● **Extracted text**:
But the hard fact that Europe overall has barely grown since the global financial crisis demonstrates how theory can work better than practice. Lack of monetary flexibility, for example, has prevented southern European nations in the eurozone from pursuing economic adjustments. Structural youth unemployment in nations like Spain and France dooms the next generation's future, spurring support for anti-establishment populists.

So voters are aggrieved for a reason: their leaders do not seem to be making their daily lives better. It is not so much inequality per se as wage stagnation, lack of opportunity, and an absence of government accountability to everyman concerns that upsets citizens on both sides of the Atlantic. But neither empowering angry strongmen like Trump and Erdogan nor retreating from the world, as some Brexit and American voters want to do, will cure the problem.

How governments can succeed

The antidote to populism in the West is not less democracy but more -- including more responsive governance that reorganizes institutions and policies to protect and empower citizens in the world as it is today. This must start with reforming social safety nets to better support workers dislocated by trade and technology. This includes reforming access to education to enable life-long opportunities for learning and retraining. The goal should be to strengthen skills relevant for today's services and technology-based economy rather than the factory-based one of the 1950s.

Such policies would also require rolling back antiquated bureaucracies to free up public monies for progressive tax cuts, productivity-enhancing infrastructure investments, and savings plans that benefit those at the bottom of the economic pyramid rather than the top.

Governments that enhance the resilience and competitiveness of their citizens will benefit most from global engagement. By contrast, governments that erect protectionist walls, fall back into isolationism, make ethnic-based appeals to narrow nationalisms, and scapegoat foreign enemies will fail to thrive in the hyper-competitive international economy of tomorrow, which offers so many opportunities for growth and national renewal. In that light, Trump's proposed remedies for America's malaise look more relevant to the country's problems in the 1970s than the 2020s.

● **Recorded information**:
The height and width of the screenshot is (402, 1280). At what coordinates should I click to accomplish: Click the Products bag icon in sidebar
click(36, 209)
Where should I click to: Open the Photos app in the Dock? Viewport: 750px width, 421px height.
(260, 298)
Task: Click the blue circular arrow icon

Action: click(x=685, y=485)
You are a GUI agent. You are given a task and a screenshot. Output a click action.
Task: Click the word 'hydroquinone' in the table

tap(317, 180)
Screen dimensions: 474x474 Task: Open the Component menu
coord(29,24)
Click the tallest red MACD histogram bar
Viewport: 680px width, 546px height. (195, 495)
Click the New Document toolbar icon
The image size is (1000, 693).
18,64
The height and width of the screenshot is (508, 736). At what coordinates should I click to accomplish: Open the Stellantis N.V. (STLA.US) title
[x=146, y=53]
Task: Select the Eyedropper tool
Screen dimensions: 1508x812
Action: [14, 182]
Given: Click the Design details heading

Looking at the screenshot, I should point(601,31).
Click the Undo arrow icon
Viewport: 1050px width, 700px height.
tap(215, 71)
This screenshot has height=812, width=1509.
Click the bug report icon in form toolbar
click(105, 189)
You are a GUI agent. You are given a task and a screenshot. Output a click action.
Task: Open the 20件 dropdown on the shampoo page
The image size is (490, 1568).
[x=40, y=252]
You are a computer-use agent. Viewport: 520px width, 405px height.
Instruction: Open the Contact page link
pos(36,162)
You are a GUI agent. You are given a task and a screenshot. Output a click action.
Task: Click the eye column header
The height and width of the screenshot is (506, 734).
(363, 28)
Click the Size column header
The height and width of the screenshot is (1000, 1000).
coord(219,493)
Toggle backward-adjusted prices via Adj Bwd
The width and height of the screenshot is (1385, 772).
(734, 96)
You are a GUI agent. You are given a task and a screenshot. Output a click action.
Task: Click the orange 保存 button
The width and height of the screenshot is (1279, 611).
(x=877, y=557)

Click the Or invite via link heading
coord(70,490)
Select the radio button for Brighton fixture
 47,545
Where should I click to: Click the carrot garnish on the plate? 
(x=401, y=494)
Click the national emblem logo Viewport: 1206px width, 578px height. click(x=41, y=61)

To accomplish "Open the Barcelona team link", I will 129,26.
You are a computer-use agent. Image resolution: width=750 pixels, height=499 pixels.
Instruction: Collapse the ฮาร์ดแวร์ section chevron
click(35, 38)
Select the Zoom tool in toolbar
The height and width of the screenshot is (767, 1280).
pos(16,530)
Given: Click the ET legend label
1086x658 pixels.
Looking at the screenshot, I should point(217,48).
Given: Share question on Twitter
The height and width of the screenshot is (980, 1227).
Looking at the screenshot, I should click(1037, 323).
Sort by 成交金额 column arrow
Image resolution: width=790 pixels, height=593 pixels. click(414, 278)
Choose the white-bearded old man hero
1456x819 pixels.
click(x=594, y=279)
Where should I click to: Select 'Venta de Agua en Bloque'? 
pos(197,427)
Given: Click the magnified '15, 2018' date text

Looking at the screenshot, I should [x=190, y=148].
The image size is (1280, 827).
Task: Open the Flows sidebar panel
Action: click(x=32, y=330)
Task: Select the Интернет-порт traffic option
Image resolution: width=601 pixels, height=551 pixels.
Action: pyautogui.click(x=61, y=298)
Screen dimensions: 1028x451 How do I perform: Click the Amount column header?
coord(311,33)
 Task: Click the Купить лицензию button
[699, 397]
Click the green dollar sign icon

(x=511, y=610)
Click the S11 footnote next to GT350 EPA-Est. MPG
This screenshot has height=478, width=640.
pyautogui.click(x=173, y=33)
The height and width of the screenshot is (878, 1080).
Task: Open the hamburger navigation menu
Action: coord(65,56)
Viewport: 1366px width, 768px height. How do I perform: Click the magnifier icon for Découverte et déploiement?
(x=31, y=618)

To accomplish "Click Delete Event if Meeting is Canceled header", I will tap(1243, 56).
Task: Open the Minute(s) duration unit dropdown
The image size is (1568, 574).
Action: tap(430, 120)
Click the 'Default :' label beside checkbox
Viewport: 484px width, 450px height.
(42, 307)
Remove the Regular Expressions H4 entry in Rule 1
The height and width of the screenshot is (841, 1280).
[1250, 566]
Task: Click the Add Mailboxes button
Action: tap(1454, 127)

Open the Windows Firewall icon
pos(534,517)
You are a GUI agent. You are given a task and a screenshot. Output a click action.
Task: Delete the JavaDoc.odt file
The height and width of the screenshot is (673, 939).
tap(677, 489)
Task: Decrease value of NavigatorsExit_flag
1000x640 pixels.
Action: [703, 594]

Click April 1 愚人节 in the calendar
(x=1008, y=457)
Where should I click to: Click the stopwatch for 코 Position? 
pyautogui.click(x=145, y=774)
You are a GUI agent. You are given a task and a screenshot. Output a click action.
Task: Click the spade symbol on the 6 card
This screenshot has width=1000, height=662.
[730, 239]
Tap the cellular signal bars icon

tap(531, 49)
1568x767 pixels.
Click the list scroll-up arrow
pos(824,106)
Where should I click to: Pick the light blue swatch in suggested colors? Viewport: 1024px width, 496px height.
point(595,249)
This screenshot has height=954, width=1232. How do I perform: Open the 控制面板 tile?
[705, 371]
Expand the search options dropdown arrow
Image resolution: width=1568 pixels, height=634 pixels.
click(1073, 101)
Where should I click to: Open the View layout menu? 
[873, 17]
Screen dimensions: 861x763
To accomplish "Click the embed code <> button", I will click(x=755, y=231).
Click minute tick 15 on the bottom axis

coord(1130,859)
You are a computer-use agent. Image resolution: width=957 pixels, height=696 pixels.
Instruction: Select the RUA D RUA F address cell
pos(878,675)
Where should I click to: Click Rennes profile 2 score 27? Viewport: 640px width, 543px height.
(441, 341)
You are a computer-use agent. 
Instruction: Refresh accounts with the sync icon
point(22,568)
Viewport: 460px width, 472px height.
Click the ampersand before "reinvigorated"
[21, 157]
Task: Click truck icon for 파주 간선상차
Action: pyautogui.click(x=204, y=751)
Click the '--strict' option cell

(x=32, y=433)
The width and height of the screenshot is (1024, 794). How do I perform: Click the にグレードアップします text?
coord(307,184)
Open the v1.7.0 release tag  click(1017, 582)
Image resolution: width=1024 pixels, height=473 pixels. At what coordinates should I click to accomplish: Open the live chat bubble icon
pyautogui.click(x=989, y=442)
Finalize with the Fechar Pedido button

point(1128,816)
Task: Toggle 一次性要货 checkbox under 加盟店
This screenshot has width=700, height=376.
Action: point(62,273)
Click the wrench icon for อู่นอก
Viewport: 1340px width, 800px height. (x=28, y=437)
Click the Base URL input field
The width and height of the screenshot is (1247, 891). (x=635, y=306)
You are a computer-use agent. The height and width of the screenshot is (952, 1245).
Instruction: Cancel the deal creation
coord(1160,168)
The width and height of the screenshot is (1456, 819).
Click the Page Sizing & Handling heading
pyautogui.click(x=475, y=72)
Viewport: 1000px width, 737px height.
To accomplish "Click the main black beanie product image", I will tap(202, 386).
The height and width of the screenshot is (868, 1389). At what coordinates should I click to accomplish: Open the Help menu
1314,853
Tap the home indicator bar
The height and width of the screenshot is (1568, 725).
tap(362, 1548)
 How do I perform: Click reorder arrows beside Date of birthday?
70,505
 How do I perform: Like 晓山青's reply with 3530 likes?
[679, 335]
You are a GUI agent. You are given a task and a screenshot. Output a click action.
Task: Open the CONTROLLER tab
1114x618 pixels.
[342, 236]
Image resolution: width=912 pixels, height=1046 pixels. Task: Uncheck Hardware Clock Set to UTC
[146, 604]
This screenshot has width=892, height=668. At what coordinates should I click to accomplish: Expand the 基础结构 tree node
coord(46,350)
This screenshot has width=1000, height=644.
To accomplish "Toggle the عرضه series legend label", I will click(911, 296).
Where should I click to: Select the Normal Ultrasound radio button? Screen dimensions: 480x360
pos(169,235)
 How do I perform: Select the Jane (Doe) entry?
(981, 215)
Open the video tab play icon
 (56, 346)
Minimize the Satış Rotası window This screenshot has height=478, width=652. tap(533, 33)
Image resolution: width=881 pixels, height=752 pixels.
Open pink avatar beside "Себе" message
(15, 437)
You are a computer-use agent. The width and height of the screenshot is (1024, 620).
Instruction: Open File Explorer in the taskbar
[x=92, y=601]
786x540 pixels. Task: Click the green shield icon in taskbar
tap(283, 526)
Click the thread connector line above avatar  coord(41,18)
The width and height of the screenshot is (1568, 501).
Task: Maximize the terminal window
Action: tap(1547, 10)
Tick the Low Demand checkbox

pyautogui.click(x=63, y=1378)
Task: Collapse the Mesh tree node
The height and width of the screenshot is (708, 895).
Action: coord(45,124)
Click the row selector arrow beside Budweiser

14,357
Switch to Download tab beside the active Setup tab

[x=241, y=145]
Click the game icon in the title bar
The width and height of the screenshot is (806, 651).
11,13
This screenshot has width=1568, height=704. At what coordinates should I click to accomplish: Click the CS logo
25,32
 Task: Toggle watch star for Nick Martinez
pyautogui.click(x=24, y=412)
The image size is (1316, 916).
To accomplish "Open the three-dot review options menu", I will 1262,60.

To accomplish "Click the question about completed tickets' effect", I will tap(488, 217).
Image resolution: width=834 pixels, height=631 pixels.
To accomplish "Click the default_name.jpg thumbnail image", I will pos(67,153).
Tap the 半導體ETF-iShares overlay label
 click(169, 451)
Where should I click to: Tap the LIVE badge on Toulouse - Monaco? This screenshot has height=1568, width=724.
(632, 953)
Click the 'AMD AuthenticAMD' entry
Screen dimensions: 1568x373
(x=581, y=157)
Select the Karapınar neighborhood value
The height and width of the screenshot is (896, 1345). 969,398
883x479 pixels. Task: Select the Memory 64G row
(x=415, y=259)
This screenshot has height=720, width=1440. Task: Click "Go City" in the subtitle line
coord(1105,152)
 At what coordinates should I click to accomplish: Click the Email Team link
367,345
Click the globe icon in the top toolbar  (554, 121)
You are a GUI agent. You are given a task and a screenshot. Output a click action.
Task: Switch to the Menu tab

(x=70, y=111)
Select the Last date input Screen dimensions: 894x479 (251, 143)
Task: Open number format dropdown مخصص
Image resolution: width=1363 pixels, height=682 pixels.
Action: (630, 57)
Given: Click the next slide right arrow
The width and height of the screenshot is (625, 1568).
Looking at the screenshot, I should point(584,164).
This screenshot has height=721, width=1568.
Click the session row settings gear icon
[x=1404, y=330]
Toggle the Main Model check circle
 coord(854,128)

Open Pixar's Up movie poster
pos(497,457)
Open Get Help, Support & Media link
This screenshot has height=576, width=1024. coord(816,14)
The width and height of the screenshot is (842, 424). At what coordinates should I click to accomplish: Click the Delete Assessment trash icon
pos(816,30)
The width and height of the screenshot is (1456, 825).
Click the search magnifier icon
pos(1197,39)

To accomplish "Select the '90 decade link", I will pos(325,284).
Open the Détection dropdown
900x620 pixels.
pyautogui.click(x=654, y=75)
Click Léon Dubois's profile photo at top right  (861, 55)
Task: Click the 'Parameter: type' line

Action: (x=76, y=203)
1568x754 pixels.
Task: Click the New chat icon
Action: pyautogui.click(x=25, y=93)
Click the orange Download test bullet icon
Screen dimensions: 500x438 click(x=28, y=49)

● **Required action 1**:
In the piece on populism, copy the passage that begins at the words "But the hard" and ends after "for anti-establishment populists.", putting "worldwide financial crisis" in place of "global financial crisis".
● **Required action 2**:
From the piece on populism, list every action that it says will cause governments to fail to thrive in tomorrow's international economy.

● **Task solution 1**:
But the hard fact that Europe overall has barely grown since the worldwide financial crisis demonstrates how theory can work better than practice. Lack of monetary flexibility, for example, has prevented southern European nations in the eurozone from pursuing economic adjustments. Structural youth unemployment in nations like Spain and France dooms the next generation's future, spurring support for anti-establishment populists.

● **Task solution 2**:
- Erecting protectionist walls
- Falling back into isolationism
- Making ethnic-based appeals to narrow nationalisms
- Scapegoating foreign enemies